Before its temporary closure Noah was a regular at children's hospice Julia's House, but over the last three months he has instead been visited by the charity's nurses wearing personal protective equipment, with what used to be six-hour sessions cut to three.

These nurses have helped Noah during the outbreak through tailored help with eating, safety, playing and keeping him happy and stimulated.

"[Noah] doesn't understand what is going on at the moment. He is missing out on social contact, interaction and he's not experiencing his fun outside the home which is so important to him," said Emma, who cares for Noah full time.

She added: "Covid-19 has had a huge impact, before we rarely had home sessions and always went to the hospice. People think it is a place of sadness but it isn’t like that, it is such a fun centre - the opportunities they give are brilliant.

“Julia’s House has always felt like a family, so that is what it feels like we’re missing. We’re missing family. Before Julia’s House, we had spent 10 years looking after Noah on our own and their support has made such a huge difference."

Emma said a "good day" for Noah would be if he had around six seizures, adding he has regularly been admitted to hospital during lockdown.

Each hospital trip has had to be followed by a fortnight of isolation, adhering to Government safety measures, meaning Noah has had even less time with hospice staff.

"It is so tricky because when he goes to hospital, they want to get children out as quickly as possible because of Covid-19, but then our support at home is eliminated," Emma added.

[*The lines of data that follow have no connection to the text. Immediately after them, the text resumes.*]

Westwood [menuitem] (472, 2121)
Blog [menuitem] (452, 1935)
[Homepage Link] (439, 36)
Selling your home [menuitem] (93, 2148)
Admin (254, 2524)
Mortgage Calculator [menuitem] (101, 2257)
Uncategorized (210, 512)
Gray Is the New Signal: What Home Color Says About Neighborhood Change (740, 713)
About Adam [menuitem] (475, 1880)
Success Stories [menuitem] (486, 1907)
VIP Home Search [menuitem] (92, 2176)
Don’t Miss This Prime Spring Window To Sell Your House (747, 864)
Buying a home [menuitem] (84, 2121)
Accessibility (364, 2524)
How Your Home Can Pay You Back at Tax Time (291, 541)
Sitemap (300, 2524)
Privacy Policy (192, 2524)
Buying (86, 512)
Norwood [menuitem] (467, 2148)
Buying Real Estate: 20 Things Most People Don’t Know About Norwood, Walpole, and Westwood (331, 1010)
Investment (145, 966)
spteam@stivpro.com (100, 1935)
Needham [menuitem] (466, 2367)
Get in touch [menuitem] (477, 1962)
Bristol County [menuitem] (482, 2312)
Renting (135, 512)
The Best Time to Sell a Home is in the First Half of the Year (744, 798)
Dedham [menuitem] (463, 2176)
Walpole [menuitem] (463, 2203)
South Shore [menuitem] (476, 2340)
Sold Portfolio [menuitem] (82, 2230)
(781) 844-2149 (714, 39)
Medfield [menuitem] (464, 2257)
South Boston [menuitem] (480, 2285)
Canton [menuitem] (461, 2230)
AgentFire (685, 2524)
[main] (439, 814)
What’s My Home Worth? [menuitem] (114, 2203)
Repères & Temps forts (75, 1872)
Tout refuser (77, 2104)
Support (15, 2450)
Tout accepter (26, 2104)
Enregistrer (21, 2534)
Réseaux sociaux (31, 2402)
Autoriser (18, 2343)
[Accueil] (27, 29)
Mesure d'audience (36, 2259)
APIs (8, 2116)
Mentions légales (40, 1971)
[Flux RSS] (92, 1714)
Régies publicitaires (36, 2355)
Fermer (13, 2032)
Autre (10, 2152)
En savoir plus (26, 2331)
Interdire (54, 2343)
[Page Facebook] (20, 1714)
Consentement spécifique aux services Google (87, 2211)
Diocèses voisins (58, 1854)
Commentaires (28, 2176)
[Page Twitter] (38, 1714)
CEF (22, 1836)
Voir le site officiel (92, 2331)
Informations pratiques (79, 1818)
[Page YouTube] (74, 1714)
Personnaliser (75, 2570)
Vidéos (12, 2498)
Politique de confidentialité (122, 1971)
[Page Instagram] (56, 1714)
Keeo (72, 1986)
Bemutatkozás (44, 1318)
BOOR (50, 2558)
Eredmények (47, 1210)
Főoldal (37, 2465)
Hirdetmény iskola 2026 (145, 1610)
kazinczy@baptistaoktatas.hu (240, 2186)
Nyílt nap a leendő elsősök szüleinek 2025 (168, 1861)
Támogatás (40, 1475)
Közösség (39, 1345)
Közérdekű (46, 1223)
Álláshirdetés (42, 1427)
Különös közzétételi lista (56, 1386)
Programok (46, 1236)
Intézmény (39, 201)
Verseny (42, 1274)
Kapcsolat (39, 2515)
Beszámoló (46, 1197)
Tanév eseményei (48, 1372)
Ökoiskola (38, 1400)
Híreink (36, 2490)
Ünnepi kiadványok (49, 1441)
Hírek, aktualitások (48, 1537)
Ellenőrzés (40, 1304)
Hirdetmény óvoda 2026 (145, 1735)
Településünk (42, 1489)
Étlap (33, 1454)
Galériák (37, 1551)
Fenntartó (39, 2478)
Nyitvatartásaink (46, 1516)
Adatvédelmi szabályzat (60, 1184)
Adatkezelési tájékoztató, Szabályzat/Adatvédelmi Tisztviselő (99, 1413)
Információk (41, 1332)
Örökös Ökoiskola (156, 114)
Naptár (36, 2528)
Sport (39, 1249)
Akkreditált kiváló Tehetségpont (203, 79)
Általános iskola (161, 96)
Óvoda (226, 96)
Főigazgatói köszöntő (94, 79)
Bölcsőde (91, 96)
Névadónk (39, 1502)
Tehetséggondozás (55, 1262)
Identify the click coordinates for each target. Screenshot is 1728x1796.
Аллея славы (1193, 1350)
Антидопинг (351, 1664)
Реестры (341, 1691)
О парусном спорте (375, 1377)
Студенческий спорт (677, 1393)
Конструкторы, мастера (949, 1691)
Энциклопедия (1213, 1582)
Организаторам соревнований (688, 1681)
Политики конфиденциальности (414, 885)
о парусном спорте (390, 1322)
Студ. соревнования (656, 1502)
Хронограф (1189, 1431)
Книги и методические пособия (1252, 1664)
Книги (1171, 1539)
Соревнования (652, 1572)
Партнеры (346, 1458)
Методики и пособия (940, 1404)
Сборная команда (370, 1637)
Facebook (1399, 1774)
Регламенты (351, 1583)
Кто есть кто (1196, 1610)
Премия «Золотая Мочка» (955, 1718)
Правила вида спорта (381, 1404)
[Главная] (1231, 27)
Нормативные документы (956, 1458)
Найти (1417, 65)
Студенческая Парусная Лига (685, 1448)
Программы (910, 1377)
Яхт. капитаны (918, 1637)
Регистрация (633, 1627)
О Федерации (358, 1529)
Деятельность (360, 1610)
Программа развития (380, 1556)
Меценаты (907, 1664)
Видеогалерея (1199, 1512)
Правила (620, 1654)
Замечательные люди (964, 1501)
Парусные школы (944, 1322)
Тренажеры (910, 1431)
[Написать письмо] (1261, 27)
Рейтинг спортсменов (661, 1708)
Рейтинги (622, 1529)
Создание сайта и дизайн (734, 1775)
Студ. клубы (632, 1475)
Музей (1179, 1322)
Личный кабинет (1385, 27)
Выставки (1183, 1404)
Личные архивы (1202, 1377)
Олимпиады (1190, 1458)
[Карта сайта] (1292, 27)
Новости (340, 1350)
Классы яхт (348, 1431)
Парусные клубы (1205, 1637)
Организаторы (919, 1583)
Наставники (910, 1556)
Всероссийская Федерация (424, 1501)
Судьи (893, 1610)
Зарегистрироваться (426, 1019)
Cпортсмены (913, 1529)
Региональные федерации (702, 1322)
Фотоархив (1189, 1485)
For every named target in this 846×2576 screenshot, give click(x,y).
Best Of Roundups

"Quality of life can be just awful, and sometimes [Noah] doesn't even have time to get over a seizure before the next fit.

"We are feeling very vulnerable as parents, we’re super vigilant and taking it in turns to check on Noah during the night. When he gets ill he goes down very quickly.

"We are tired as there is now no 'down time'. We just can’t leave Noah. All the nurses and carers have become part of the fabric of our lives, so not having them at the moment is very hard. The situation feels quite surreal."

Despite less time with the hospice, the mother-of-three said her family would be "devastated" without their support.

She added: "Even if we can get three hours it makes so much difference, with this we get smaller bits of freedom that others take for granted. I can then focus this time on my other children and dedicate time to them.

“I imagine that to others a few hours from Julia’s House every week may not seem a huge amount of time, but those few hours enable [husband] Chris and I to reconnect and just take a couple of hours to walk the dog or go for a bike ride.

"We have never had something like this before, it’s been a massive help. We know this illness could take Noah any day."